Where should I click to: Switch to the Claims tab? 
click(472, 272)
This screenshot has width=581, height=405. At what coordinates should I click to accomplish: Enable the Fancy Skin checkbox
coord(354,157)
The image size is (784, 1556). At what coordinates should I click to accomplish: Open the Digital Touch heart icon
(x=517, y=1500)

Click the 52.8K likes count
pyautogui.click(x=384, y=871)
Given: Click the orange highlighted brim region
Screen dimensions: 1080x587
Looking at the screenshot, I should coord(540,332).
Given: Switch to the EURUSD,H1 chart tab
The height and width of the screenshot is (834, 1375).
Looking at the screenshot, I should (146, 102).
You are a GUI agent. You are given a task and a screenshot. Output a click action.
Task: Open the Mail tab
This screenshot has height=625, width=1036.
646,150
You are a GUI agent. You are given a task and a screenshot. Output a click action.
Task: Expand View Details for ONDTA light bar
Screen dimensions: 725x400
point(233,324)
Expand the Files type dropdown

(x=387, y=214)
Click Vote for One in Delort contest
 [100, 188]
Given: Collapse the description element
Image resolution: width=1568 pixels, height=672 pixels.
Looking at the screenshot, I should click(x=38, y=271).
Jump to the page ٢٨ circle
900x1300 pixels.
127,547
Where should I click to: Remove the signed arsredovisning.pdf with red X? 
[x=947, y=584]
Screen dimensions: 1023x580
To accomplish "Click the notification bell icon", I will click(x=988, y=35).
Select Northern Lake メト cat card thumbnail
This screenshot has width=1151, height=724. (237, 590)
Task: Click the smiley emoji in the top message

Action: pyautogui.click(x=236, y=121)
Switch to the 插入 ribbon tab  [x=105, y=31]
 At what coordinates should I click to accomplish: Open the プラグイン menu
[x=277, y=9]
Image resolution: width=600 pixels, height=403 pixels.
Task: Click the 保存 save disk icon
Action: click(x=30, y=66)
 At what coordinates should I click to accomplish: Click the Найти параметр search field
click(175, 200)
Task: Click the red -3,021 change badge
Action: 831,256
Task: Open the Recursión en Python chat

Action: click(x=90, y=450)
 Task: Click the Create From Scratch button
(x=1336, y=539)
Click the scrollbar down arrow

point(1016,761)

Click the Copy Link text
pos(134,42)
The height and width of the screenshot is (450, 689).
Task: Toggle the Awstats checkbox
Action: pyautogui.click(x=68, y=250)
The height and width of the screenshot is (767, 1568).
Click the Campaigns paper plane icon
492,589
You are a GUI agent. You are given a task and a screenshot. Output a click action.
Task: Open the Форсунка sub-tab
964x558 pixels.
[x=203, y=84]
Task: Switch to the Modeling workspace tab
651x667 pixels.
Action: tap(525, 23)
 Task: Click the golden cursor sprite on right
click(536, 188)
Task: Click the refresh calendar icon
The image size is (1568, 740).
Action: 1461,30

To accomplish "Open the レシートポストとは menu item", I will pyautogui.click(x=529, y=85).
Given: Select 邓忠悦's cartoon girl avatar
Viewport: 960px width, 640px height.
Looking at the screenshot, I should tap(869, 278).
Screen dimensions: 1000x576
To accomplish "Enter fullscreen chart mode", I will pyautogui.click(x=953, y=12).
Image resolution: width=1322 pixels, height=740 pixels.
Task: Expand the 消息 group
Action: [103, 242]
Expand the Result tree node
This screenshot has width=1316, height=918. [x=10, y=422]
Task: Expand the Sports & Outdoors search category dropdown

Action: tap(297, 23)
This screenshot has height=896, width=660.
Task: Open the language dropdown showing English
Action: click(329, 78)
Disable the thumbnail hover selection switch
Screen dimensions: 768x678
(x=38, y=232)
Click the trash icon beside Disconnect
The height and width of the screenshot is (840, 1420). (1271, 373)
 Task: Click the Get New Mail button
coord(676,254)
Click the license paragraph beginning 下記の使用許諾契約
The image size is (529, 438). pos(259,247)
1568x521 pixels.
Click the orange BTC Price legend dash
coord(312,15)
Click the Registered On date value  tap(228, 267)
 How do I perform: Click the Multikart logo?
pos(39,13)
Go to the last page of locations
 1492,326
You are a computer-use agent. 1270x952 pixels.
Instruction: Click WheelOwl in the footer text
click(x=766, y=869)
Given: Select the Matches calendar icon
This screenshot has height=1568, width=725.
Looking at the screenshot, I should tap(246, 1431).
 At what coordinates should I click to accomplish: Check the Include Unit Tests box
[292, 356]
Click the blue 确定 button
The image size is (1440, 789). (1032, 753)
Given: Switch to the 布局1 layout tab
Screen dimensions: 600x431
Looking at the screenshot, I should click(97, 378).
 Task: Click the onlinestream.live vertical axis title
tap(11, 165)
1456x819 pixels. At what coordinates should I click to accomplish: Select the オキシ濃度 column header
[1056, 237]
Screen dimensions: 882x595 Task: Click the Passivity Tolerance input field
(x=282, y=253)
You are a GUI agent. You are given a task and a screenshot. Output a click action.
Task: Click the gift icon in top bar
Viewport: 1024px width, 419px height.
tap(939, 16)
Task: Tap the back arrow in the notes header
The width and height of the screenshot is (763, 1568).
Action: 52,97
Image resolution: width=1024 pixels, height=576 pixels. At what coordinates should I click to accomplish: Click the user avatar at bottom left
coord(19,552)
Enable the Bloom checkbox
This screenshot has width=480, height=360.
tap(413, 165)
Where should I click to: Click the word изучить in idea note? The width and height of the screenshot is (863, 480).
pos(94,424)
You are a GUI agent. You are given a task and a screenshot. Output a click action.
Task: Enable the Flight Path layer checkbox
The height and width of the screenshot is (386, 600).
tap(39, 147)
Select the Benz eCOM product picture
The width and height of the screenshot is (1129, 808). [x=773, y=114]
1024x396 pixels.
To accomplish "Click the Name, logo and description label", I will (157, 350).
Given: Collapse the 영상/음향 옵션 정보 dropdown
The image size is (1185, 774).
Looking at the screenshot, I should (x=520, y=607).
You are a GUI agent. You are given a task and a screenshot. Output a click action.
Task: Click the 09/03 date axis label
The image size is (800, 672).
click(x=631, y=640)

------

Task statement: Would you output every entry exactly as it was written?

Written reply:
Where should I click to: Switch to the Claims tab? 
click(472, 272)
This screenshot has width=581, height=405. At what coordinates should I click to accomplish: Enable the Fancy Skin checkbox
coord(354,157)
The image size is (784, 1556). At what coordinates should I click to accomplish: Open the Digital Touch heart icon
(x=517, y=1500)

Click the 52.8K likes count
pyautogui.click(x=384, y=871)
Given: Click the orange highlighted brim region
Screen dimensions: 1080x587
Looking at the screenshot, I should coord(540,332).
Given: Switch to the EURUSD,H1 chart tab
The height and width of the screenshot is (834, 1375).
Looking at the screenshot, I should (146, 102).
You are a GUI agent. You are given a task and a screenshot. Output a click action.
Task: Open the Mail tab
This screenshot has height=625, width=1036.
646,150
You are a GUI agent. You are given a task and a screenshot. Output a click action.
Task: Expand View Details for ONDTA light bar
Screen dimensions: 725x400
point(233,324)
Expand the Files type dropdown

(x=387, y=214)
Click Vote for One in Delort contest
 [100, 188]
Given: Collapse the description element
Image resolution: width=1568 pixels, height=672 pixels.
Looking at the screenshot, I should click(x=38, y=271).
Jump to the page ٢٨ circle
900x1300 pixels.
127,547
Where should I click to: Remove the signed arsredovisning.pdf with red X? 
[x=947, y=584]
Screen dimensions: 1023x580
To accomplish "Click the notification bell icon", I will click(x=988, y=35).
Select Northern Lake メト cat card thumbnail
This screenshot has width=1151, height=724. (237, 590)
Task: Click the smiley emoji in the top message

Action: pyautogui.click(x=236, y=121)
Switch to the 插入 ribbon tab  [x=105, y=31]
 At what coordinates should I click to accomplish: Open the プラグイン menu
[x=277, y=9]
Image resolution: width=600 pixels, height=403 pixels.
Task: Click the 保存 save disk icon
Action: click(x=30, y=66)
 At what coordinates should I click to accomplish: Click the Найти параметр search field
click(175, 200)
Task: Click the red -3,021 change badge
Action: 831,256
Task: Open the Recursión en Python chat

Action: click(x=90, y=450)
 Task: Click the Create From Scratch button
(x=1336, y=539)
Click the scrollbar down arrow

point(1016,761)

Click the Copy Link text
pos(134,42)
The height and width of the screenshot is (450, 689).
Task: Toggle the Awstats checkbox
Action: pyautogui.click(x=68, y=250)
The height and width of the screenshot is (767, 1568).
Click the Campaigns paper plane icon
492,589
You are a GUI agent. You are given a task and a screenshot. Output a click action.
Task: Open the Форсунка sub-tab
964x558 pixels.
[x=203, y=84]
Task: Switch to the Modeling workspace tab
651x667 pixels.
Action: tap(525, 23)
 Task: Click the golden cursor sprite on right
click(536, 188)
Task: Click the refresh calendar icon
The image size is (1568, 740).
Action: 1461,30

To accomplish "Open the レシートポストとは menu item", I will pyautogui.click(x=529, y=85).
Given: Select 邓忠悦's cartoon girl avatar
Viewport: 960px width, 640px height.
Looking at the screenshot, I should tap(869, 278).
Screen dimensions: 1000x576
To accomplish "Enter fullscreen chart mode", I will pyautogui.click(x=953, y=12).
Image resolution: width=1322 pixels, height=740 pixels.
Task: Expand the 消息 group
Action: [103, 242]
Expand the Result tree node
This screenshot has width=1316, height=918. [x=10, y=422]
Task: Expand the Sports & Outdoors search category dropdown

Action: tap(297, 23)
This screenshot has height=896, width=660.
Task: Open the language dropdown showing English
Action: click(329, 78)
Disable the thumbnail hover selection switch
Screen dimensions: 768x678
(x=38, y=232)
Click the trash icon beside Disconnect
The height and width of the screenshot is (840, 1420). (1271, 373)
 Task: Click the Get New Mail button
coord(676,254)
Click the license paragraph beginning 下記の使用許諾契約
The image size is (529, 438). pos(259,247)
1568x521 pixels.
Click the orange BTC Price legend dash
coord(312,15)
Click the Registered On date value  tap(228, 267)
 How do I perform: Click the Multikart logo?
pos(39,13)
Go to the last page of locations
 1492,326
You are a computer-use agent. 1270x952 pixels.
Instruction: Click WheelOwl in the footer text
click(x=766, y=869)
Given: Select the Matches calendar icon
This screenshot has height=1568, width=725.
Looking at the screenshot, I should tap(246, 1431).
 At what coordinates should I click to accomplish: Check the Include Unit Tests box
[292, 356]
Click the blue 确定 button
The image size is (1440, 789). (1032, 753)
Given: Switch to the 布局1 layout tab
Screen dimensions: 600x431
Looking at the screenshot, I should click(97, 378).
 Task: Click the onlinestream.live vertical axis title
tap(11, 165)
1456x819 pixels. At what coordinates should I click to accomplish: Select the オキシ濃度 column header
[1056, 237]
Screen dimensions: 882x595 Task: Click the Passivity Tolerance input field
(x=282, y=253)
You are a GUI agent. You are given a task and a screenshot. Output a click action.
Task: Click the gift icon in top bar
Viewport: 1024px width, 419px height.
tap(939, 16)
Task: Tap the back arrow in the notes header
The width and height of the screenshot is (763, 1568).
Action: 52,97
Image resolution: width=1024 pixels, height=576 pixels. At what coordinates should I click to accomplish: Click the user avatar at bottom left
coord(19,552)
Enable the Bloom checkbox
This screenshot has width=480, height=360.
tap(413, 165)
Where should I click to: Click the word изучить in idea note? The width and height of the screenshot is (863, 480).
pos(94,424)
You are a GUI agent. You are given a task and a screenshot. Output a click action.
Task: Enable the Flight Path layer checkbox
The height and width of the screenshot is (386, 600).
tap(39, 147)
Select the Benz eCOM product picture
The width and height of the screenshot is (1129, 808). [x=773, y=114]
1024x396 pixels.
To accomplish "Click the Name, logo and description label", I will (157, 350).
Given: Collapse the 영상/음향 옵션 정보 dropdown
The image size is (1185, 774).
Looking at the screenshot, I should (x=520, y=607).
You are a GUI agent. You are given a task and a screenshot. Output a click action.
Task: Click the 09/03 date axis label
The image size is (800, 672).
click(x=631, y=640)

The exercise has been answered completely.